═════ Data supplied
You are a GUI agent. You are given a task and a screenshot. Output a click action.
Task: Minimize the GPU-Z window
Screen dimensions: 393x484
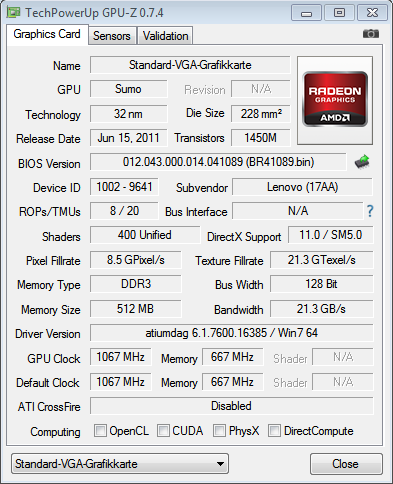306,13
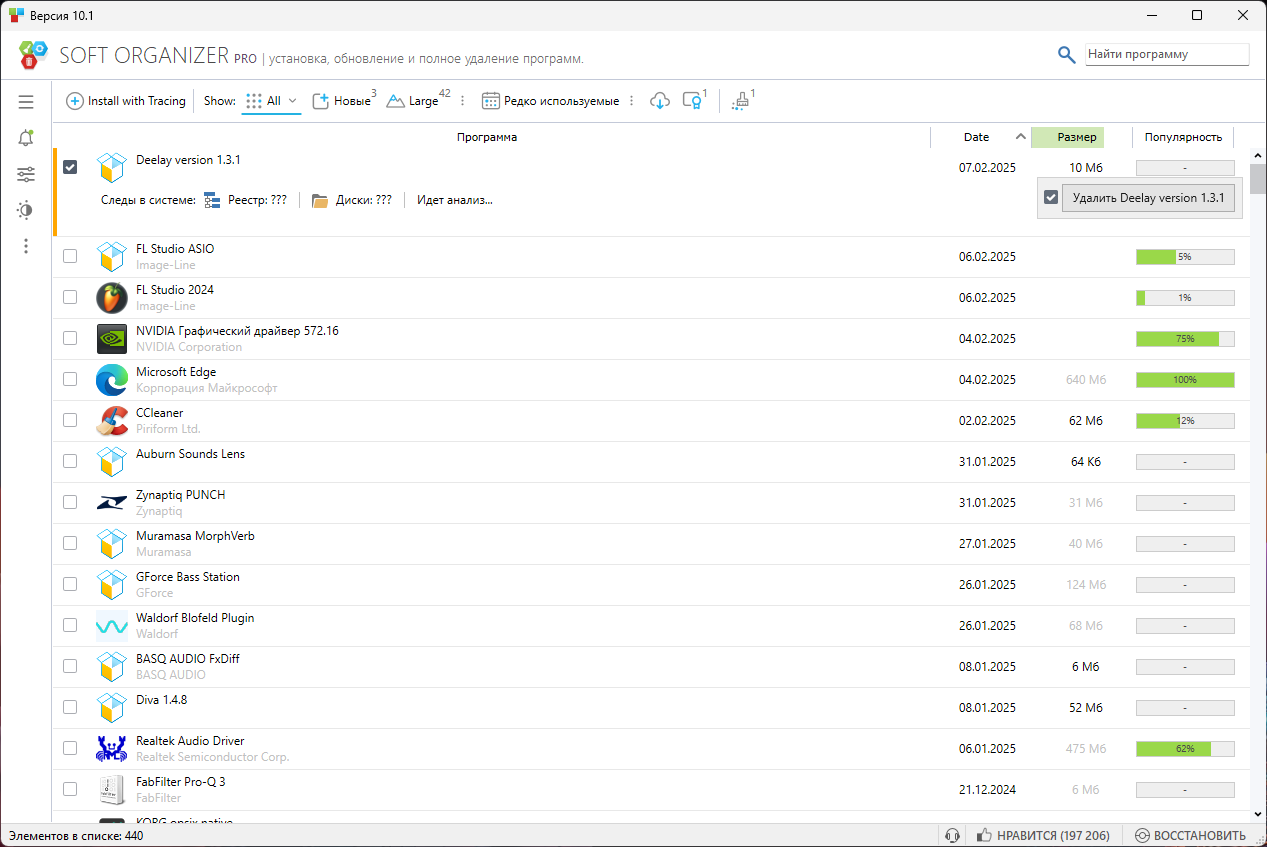Tick the CCleaner row checkbox

coord(70,420)
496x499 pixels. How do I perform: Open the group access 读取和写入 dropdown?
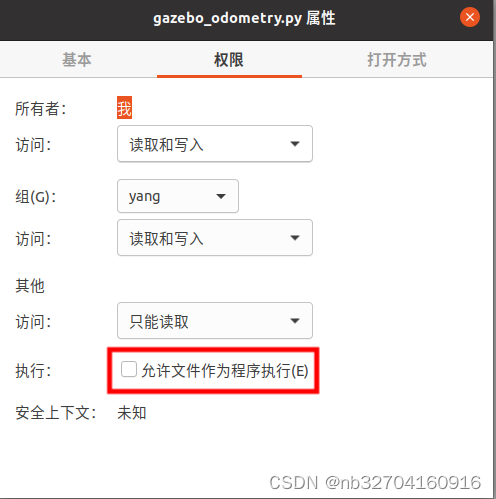tap(215, 238)
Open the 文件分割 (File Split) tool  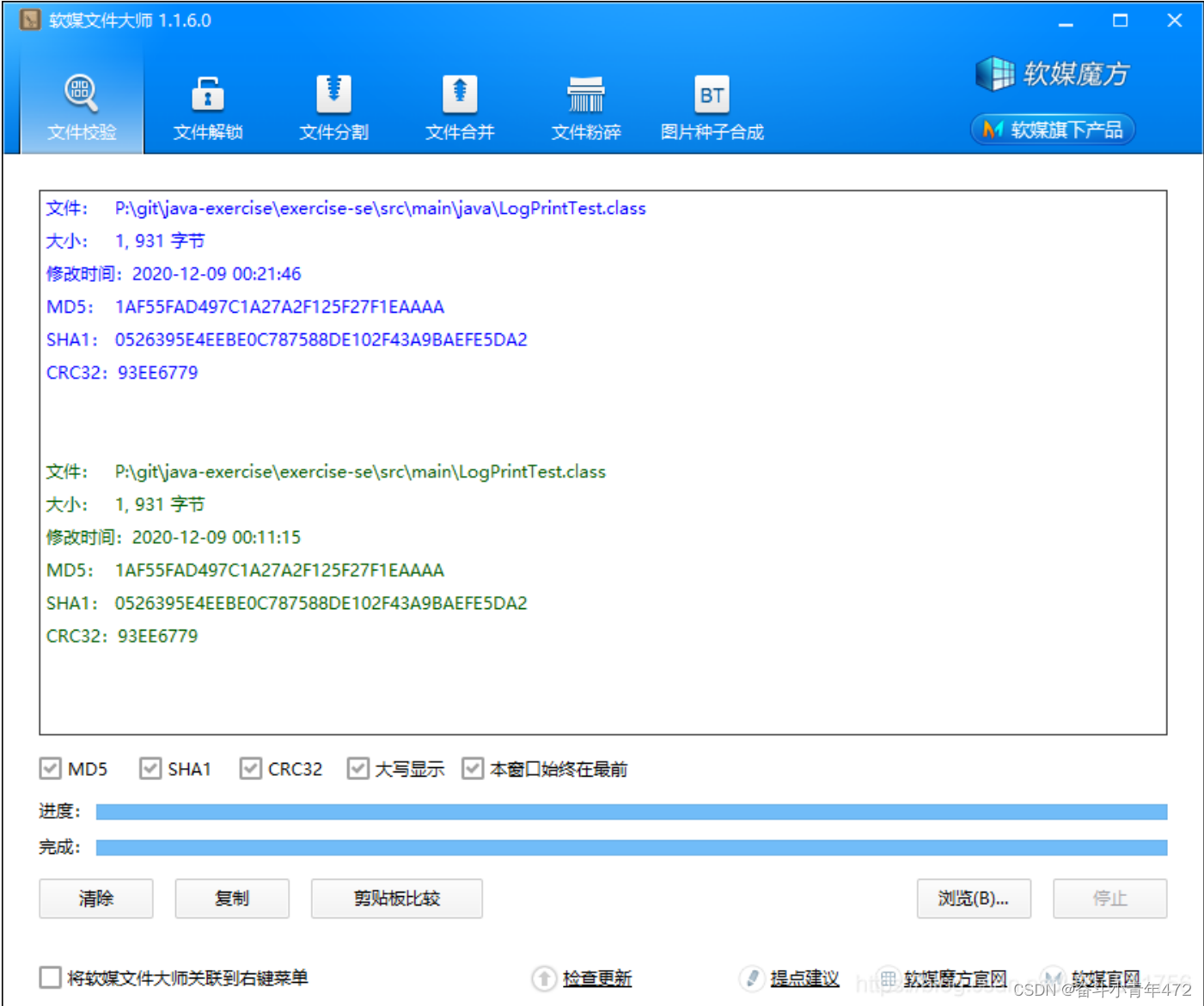click(333, 105)
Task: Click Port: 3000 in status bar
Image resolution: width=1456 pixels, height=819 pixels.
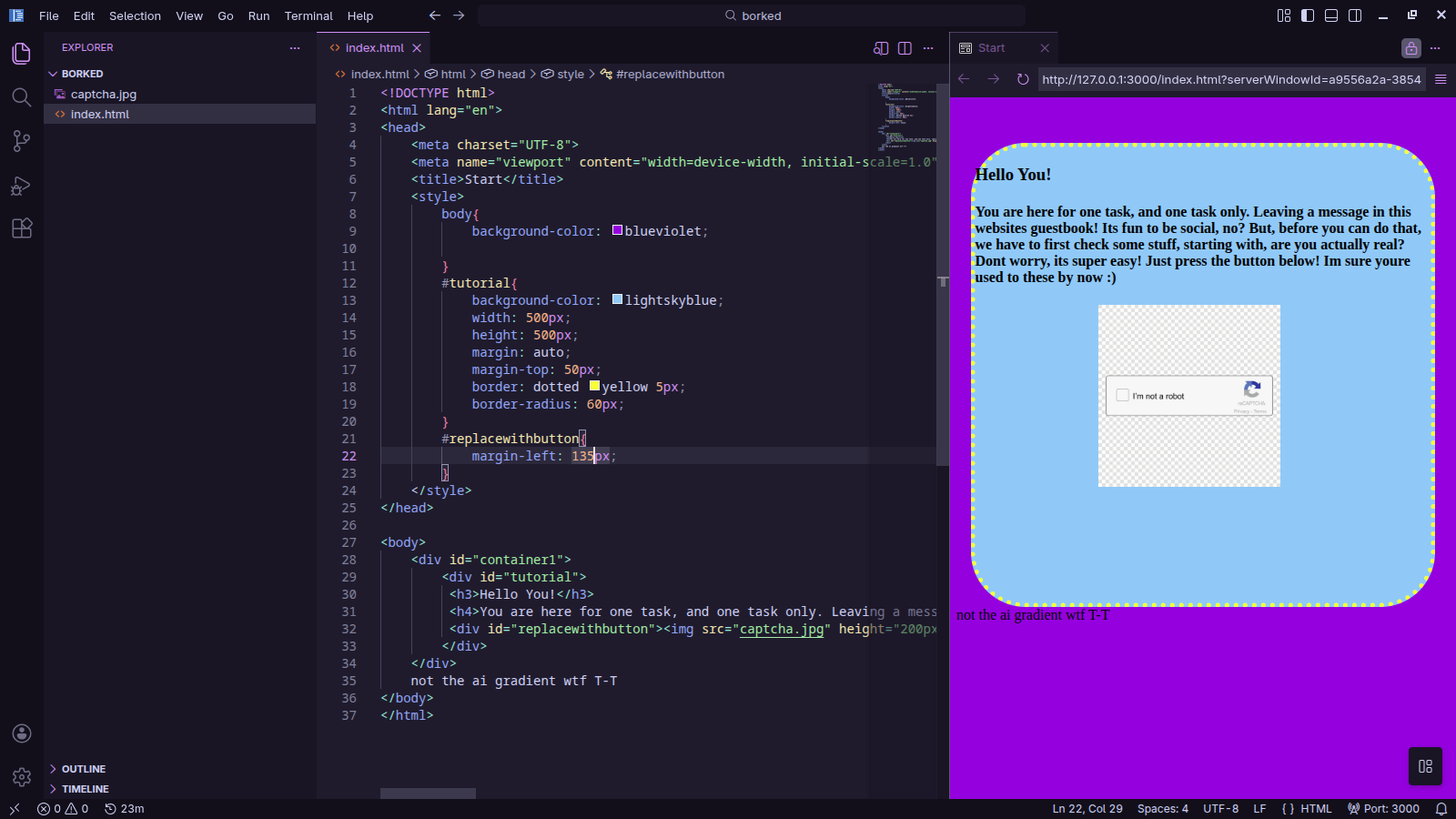Action: pyautogui.click(x=1383, y=808)
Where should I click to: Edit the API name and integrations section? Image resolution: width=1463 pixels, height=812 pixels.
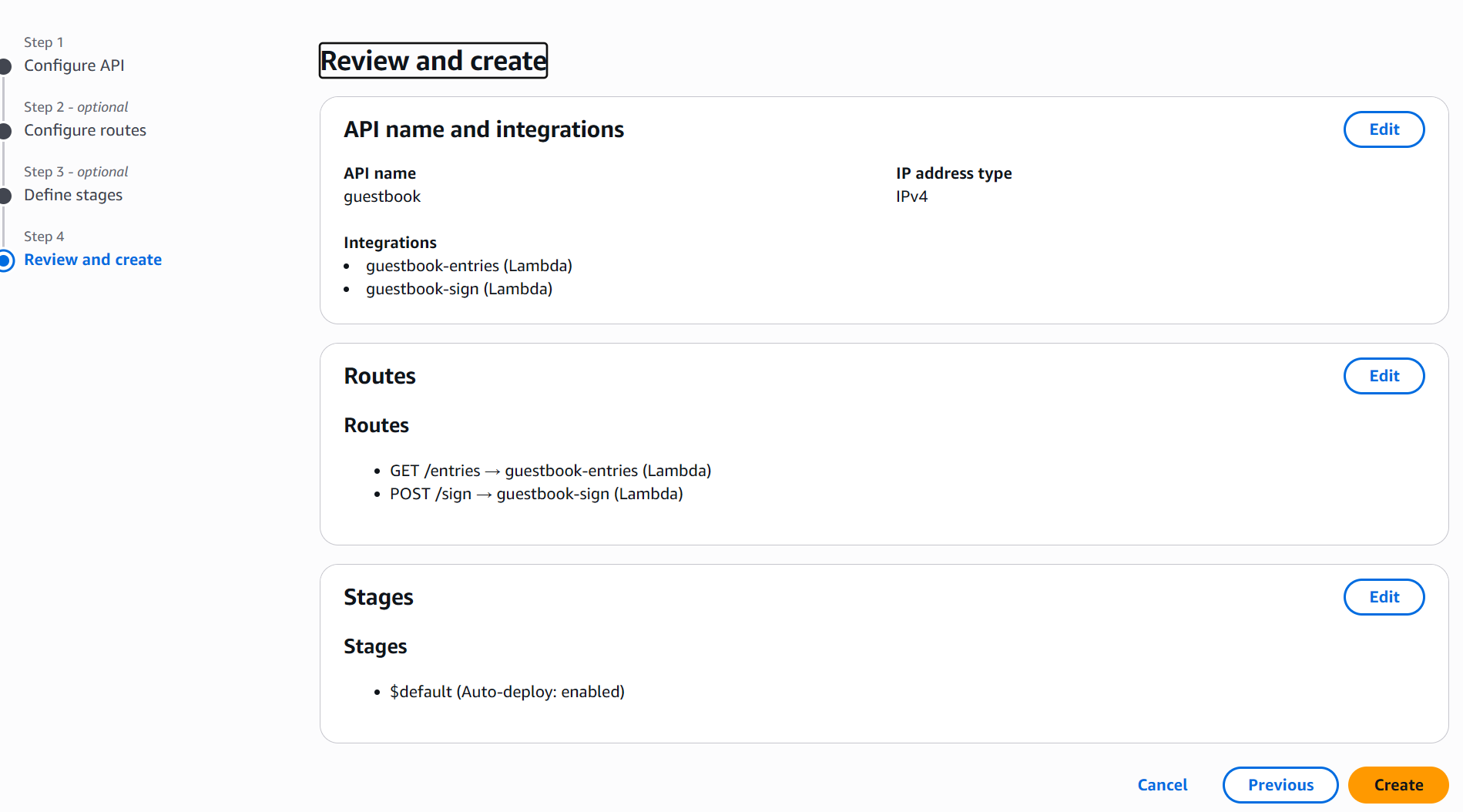tap(1384, 129)
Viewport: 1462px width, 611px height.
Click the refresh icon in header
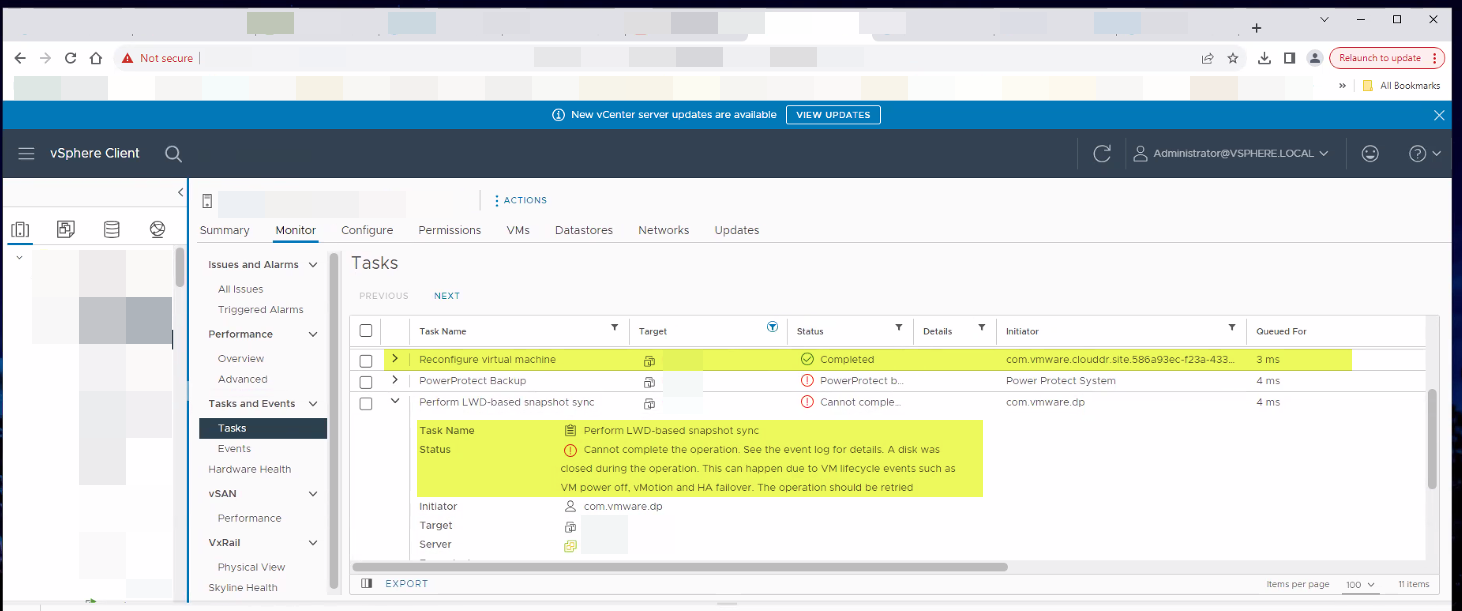pos(1102,153)
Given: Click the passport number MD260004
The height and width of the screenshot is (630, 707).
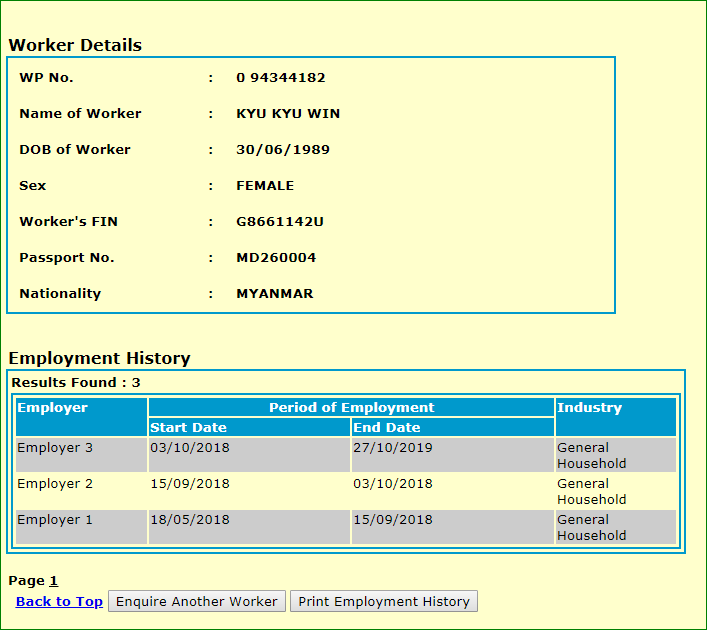Looking at the screenshot, I should tap(276, 258).
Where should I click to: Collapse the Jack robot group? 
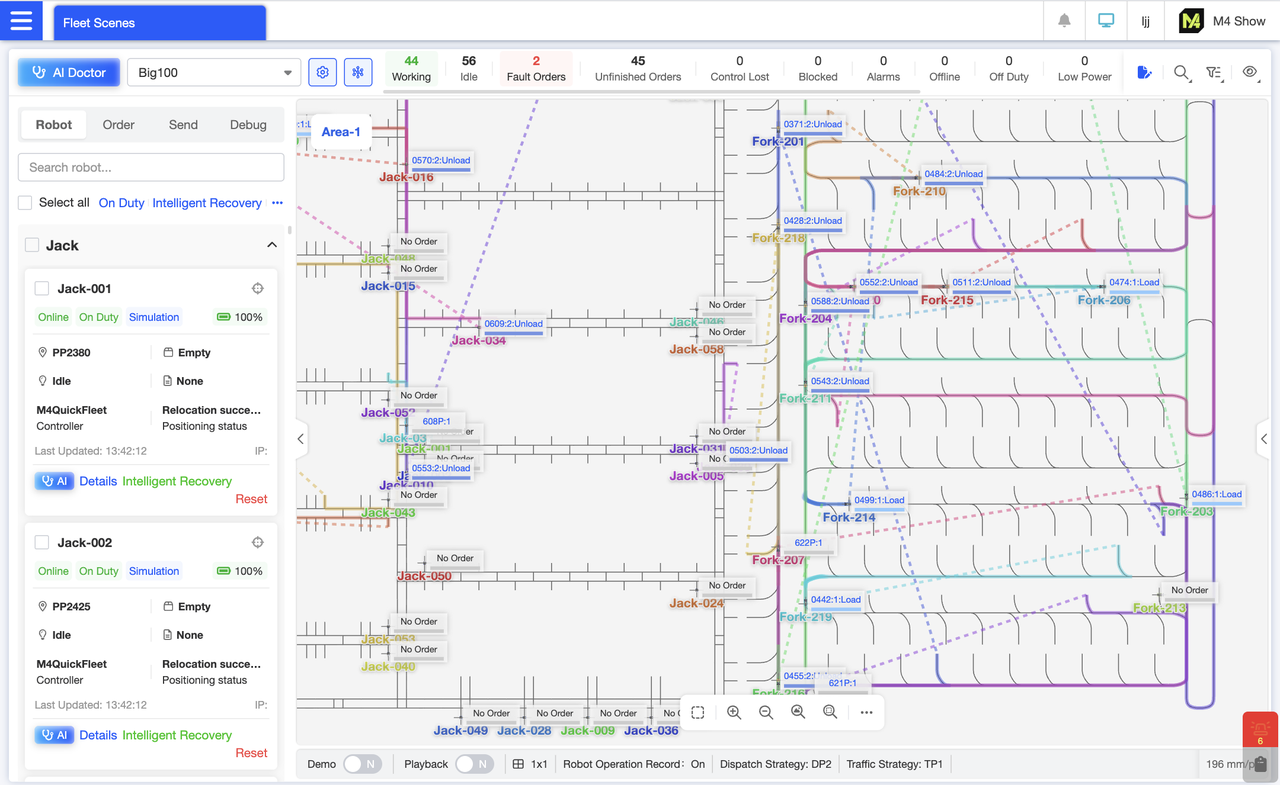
══════════
◆ **Problem statement**
Put the stretch from the start of the entries through the line that contains "tap(215, 238)" into a Markdown table with the columns Row and Entry line, skipping blank lines. Leave the pictures out.

◆ **The answer**
| Row | Entry line |
|---|---|
| 1 | You are a GUI agent. You are given a task and a screenshot. Output a click action. |
| 2 | Task: Minimize the GPU-Z window |
| 3 | Screen dimensions: 393x484 |
| 4 | 306,13 |
| 5 | Tick the CCleaner row checkbox |
| 6 | coord(70,420) |
| 7 | 496x499 pixels. How do I perform: Open the group access 读取和写入 dropdown? |
| 8 | tap(215, 238) |